[EXTRACTED DATA — start]

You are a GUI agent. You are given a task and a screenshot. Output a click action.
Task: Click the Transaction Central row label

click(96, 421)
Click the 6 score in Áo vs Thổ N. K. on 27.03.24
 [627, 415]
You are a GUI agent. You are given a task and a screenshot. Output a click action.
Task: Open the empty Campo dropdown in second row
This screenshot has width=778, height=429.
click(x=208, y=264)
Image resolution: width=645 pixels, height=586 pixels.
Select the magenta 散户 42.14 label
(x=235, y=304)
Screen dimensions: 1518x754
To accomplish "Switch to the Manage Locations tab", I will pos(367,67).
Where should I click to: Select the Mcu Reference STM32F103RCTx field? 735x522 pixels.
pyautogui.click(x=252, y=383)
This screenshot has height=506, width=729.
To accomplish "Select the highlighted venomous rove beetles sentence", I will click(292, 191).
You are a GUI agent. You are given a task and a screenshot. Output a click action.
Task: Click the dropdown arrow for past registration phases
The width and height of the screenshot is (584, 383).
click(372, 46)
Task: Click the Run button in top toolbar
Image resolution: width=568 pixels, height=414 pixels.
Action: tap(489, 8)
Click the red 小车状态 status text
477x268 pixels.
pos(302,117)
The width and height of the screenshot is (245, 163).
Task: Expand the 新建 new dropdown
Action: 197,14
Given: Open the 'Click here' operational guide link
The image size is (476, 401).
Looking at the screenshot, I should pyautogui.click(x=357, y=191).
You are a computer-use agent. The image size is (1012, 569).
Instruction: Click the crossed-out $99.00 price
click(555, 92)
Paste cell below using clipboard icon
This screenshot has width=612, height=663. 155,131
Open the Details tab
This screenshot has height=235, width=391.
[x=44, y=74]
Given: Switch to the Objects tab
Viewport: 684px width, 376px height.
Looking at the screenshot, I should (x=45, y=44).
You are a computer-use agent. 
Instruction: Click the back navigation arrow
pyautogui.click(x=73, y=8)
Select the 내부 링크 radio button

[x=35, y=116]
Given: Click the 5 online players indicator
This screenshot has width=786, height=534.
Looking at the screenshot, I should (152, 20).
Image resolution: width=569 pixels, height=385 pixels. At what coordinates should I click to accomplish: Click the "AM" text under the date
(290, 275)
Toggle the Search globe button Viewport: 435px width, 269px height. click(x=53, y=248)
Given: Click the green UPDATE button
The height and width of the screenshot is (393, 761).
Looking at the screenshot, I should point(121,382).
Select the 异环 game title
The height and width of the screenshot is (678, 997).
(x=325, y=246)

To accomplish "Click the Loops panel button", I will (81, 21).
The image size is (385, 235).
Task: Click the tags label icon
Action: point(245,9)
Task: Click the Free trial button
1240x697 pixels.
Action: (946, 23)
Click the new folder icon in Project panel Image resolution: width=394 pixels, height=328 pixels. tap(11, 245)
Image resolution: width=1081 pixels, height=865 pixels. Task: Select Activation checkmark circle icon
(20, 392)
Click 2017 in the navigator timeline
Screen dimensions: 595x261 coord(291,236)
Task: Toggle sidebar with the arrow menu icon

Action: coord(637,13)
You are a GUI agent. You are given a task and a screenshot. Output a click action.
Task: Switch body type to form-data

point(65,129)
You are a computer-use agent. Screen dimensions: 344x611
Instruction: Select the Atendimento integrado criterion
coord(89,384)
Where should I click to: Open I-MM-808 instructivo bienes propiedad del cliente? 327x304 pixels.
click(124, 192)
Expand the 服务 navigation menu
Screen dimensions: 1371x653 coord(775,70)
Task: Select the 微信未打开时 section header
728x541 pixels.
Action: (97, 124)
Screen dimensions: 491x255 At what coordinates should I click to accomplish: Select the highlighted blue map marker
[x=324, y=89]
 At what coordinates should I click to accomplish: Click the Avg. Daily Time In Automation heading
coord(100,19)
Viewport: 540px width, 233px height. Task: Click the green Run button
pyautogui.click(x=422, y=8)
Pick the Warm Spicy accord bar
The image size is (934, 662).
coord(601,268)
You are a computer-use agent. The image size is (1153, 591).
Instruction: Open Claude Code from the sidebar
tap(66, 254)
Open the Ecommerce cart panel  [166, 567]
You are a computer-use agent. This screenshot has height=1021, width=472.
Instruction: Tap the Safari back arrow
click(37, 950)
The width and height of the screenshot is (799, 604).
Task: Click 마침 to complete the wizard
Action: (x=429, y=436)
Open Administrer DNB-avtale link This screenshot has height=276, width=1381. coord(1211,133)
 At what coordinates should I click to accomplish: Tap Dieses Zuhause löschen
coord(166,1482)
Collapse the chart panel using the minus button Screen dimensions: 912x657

[EXTRACTED DATA — finish]

• EXERCISE REQUIREMENTS:
Repeat every line of the data, exactly and in full.

• ANSWER:
You are a GUI agent. You are given a task and a screenshot. Output a click action.
Task: Click the Transaction Central row label

click(96, 421)
Click the 6 score in Áo vs Thổ N. K. on 27.03.24
 [627, 415]
You are a GUI agent. You are given a task and a screenshot. Output a click action.
Task: Open the empty Campo dropdown in second row
This screenshot has width=778, height=429.
click(x=208, y=264)
Image resolution: width=645 pixels, height=586 pixels.
Select the magenta 散户 42.14 label
(x=235, y=304)
Screen dimensions: 1518x754
To accomplish "Switch to the Manage Locations tab", I will pos(367,67).
Where should I click to: Select the Mcu Reference STM32F103RCTx field? 735x522 pixels.
pyautogui.click(x=252, y=383)
This screenshot has height=506, width=729.
To accomplish "Select the highlighted venomous rove beetles sentence", I will click(292, 191).
You are a GUI agent. You are given a task and a screenshot. Output a click action.
Task: Click the dropdown arrow for past registration phases
The width and height of the screenshot is (584, 383).
click(372, 46)
Task: Click the Run button in top toolbar
Image resolution: width=568 pixels, height=414 pixels.
Action: tap(489, 8)
Click the red 小车状态 status text
477x268 pixels.
pos(302,117)
The width and height of the screenshot is (245, 163).
Task: Expand the 新建 new dropdown
Action: 197,14
Given: Open the 'Click here' operational guide link
The image size is (476, 401).
Looking at the screenshot, I should pyautogui.click(x=357, y=191).
You are a computer-use agent. The image size is (1012, 569).
Instruction: Click the crossed-out $99.00 price
click(555, 92)
Paste cell below using clipboard icon
This screenshot has width=612, height=663. 155,131
Open the Details tab
This screenshot has height=235, width=391.
[x=44, y=74]
Given: Switch to the Objects tab
Viewport: 684px width, 376px height.
Looking at the screenshot, I should (x=45, y=44).
You are a computer-use agent. 
Instruction: Click the back navigation arrow
pyautogui.click(x=73, y=8)
Select the 내부 링크 radio button

[x=35, y=116]
Given: Click the 5 online players indicator
This screenshot has width=786, height=534.
Looking at the screenshot, I should (152, 20).
Image resolution: width=569 pixels, height=385 pixels. At what coordinates should I click to accomplish: Click the "AM" text under the date
(290, 275)
Toggle the Search globe button Viewport: 435px width, 269px height. click(x=53, y=248)
Given: Click the green UPDATE button
The height and width of the screenshot is (393, 761).
Looking at the screenshot, I should point(121,382).
Select the 异环 game title
The height and width of the screenshot is (678, 997).
(x=325, y=246)

To accomplish "Click the Loops panel button", I will (81, 21).
The image size is (385, 235).
Task: Click the tags label icon
Action: point(245,9)
Task: Click the Free trial button
1240x697 pixels.
Action: (946, 23)
Click the new folder icon in Project panel Image resolution: width=394 pixels, height=328 pixels. tap(11, 245)
Image resolution: width=1081 pixels, height=865 pixels. Task: Select Activation checkmark circle icon
(20, 392)
Click 2017 in the navigator timeline
Screen dimensions: 595x261 coord(291,236)
Task: Toggle sidebar with the arrow menu icon

Action: coord(637,13)
You are a GUI agent. You are given a task and a screenshot. Output a click action.
Task: Switch body type to form-data

point(65,129)
You are a computer-use agent. Screen dimensions: 344x611
Instruction: Select the Atendimento integrado criterion
coord(89,384)
Where should I click to: Open I-MM-808 instructivo bienes propiedad del cliente? 327x304 pixels.
click(124, 192)
Expand the 服务 navigation menu
Screen dimensions: 1371x653 coord(775,70)
Task: Select the 微信未打开时 section header
728x541 pixels.
Action: (97, 124)
Screen dimensions: 491x255 At what coordinates should I click to accomplish: Select the highlighted blue map marker
[x=324, y=89]
 At what coordinates should I click to accomplish: Click the Avg. Daily Time In Automation heading
coord(100,19)
Viewport: 540px width, 233px height. Task: Click the green Run button
pyautogui.click(x=422, y=8)
Pick the Warm Spicy accord bar
The image size is (934, 662).
coord(601,268)
You are a computer-use agent. The image size is (1153, 591).
Instruction: Open Claude Code from the sidebar
tap(66, 254)
Open the Ecommerce cart panel  [166, 567]
You are a computer-use agent. This screenshot has height=1021, width=472.
Instruction: Tap the Safari back arrow
click(37, 950)
The width and height of the screenshot is (799, 604).
Task: Click 마침 to complete the wizard
Action: (x=429, y=436)
Open Administrer DNB-avtale link This screenshot has height=276, width=1381. coord(1211,133)
 At what coordinates should I click to accomplish: Tap Dieses Zuhause löschen
coord(166,1482)
Collapse the chart panel using the minus button Screen dimensions: 912x657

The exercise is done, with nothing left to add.